Sentant que c'était la fin de la conversation (et de l'embarras qu'elle engendrait) il fit demi-tour sans rien ajouter de plus qu'un hochement de tête. Merlin resta figé quelques instants avant de refermer la porte, le cœur battant à tout rompre.
Attendez.
Le cœur battant à tout rompre? Pourquoi son cœur battait-il aussi vite? Et il sentait même quelques larmes lui monter aux yeux! Certes, il était heureux qu'Arthur reconnaisse leur amitié, qu'il avait lui-même admis depuis un certain temps déjà. Mais une telle réaction …
En repensant à la journée passée, il n'arrivait même plus à être vraiment en colère. Las et agacé, oui, mais toutes ses émotions négatives étaient comme, submergées par les positives. Arthur prenant sa défense devant la foule et frappant Mordred violemment, puis Arthur plaidant sa cause devant le principal, Arthur le forçant à aller à l'hôpital et séchant des cours pour l'y accompagner, Arthur qui le ramène ensuite chez lui et reste jusqu'à ce qu'il soit certain qu'il aille bien, Arthur qui avoue l'apprécier, Arthur …
Son cœur loupa cette fois-ci un battement et ralentit, semblant peser comme une pierre dans sa poitrine.
La marque devait sûrement … Non, il ne pouvait pas tout mettre sur le dos de la marque, c'était trop simple. Il devait réfléchir, analyser, comprendre.
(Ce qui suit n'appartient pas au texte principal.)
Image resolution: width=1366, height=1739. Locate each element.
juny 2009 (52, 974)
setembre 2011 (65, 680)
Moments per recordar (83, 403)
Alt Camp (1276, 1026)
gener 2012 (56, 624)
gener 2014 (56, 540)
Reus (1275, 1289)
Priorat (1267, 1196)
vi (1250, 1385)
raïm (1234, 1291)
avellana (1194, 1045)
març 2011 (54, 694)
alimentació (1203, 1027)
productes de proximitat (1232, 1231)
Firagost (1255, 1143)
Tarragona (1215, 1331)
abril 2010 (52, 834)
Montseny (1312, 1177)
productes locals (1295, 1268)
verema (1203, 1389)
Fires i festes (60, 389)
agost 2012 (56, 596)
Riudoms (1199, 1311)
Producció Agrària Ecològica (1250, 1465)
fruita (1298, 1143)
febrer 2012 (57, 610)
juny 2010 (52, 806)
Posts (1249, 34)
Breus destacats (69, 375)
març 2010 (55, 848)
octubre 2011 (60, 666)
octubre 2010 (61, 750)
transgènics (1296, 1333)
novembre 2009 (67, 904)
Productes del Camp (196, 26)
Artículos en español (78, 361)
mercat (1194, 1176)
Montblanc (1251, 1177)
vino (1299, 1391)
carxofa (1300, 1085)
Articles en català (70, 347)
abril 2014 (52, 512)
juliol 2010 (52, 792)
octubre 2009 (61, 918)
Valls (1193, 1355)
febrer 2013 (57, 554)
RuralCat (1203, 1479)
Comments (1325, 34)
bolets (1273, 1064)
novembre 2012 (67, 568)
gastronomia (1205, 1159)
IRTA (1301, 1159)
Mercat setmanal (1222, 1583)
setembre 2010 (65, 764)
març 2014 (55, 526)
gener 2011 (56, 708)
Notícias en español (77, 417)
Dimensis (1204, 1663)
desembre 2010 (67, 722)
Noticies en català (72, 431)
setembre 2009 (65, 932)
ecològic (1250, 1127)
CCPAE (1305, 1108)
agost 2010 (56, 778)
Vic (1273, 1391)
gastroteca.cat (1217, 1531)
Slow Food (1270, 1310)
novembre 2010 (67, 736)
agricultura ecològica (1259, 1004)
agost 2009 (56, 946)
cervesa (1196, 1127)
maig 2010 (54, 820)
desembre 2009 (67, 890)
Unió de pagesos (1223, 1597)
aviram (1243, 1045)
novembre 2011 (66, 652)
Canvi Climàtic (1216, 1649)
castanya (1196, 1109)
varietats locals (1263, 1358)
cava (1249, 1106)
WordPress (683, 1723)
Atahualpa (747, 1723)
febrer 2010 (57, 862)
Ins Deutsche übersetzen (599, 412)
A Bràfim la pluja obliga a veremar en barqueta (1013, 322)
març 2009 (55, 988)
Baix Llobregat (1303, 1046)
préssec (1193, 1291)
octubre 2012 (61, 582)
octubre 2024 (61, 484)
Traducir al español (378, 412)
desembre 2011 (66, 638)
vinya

Mais plus il réfléchissait aux derniers jours, aux dernières semaines, à ses réactions, à ses émotions, ses sentiments … et plus il devait se rendre à l'évidence. Les rires et les chamailleries qui le réchauffaient de l'intérieur quand il allait mal, les sourires qui gagnaient ses lèvres juste parce que l'autre souriait. Il était épuisé, stressé, complètement à bout, mais tout semblait s'alléger en sa présence. Même quand ils s'engueulaient, il oubliait tous ses autres problèmes, et en sortait plus soulagé qu'avant.
Ce n'était pas grand-chose, ce n'était pas de l'amour avec un grand A, mais il y avait quelque chose qui s'était développé sans qu'il ne le voie. Des sentiments qui s'étaient installés, doucement mais sûrement.
Des sentiments pour Arthur.
o*o*o*o*o
Farfalle, ou Fusilli? Sauce bolognaise, ou pesto?
Tels étaient les dilemmes de Merlin, assigné à la corvée de courses du mercredi par sa mère, vu qu'il "n'avait rien de mieux à faire de sa journée" pour la citer. La remarque l'avait vexé, même si elle n'était pas totalement fausse.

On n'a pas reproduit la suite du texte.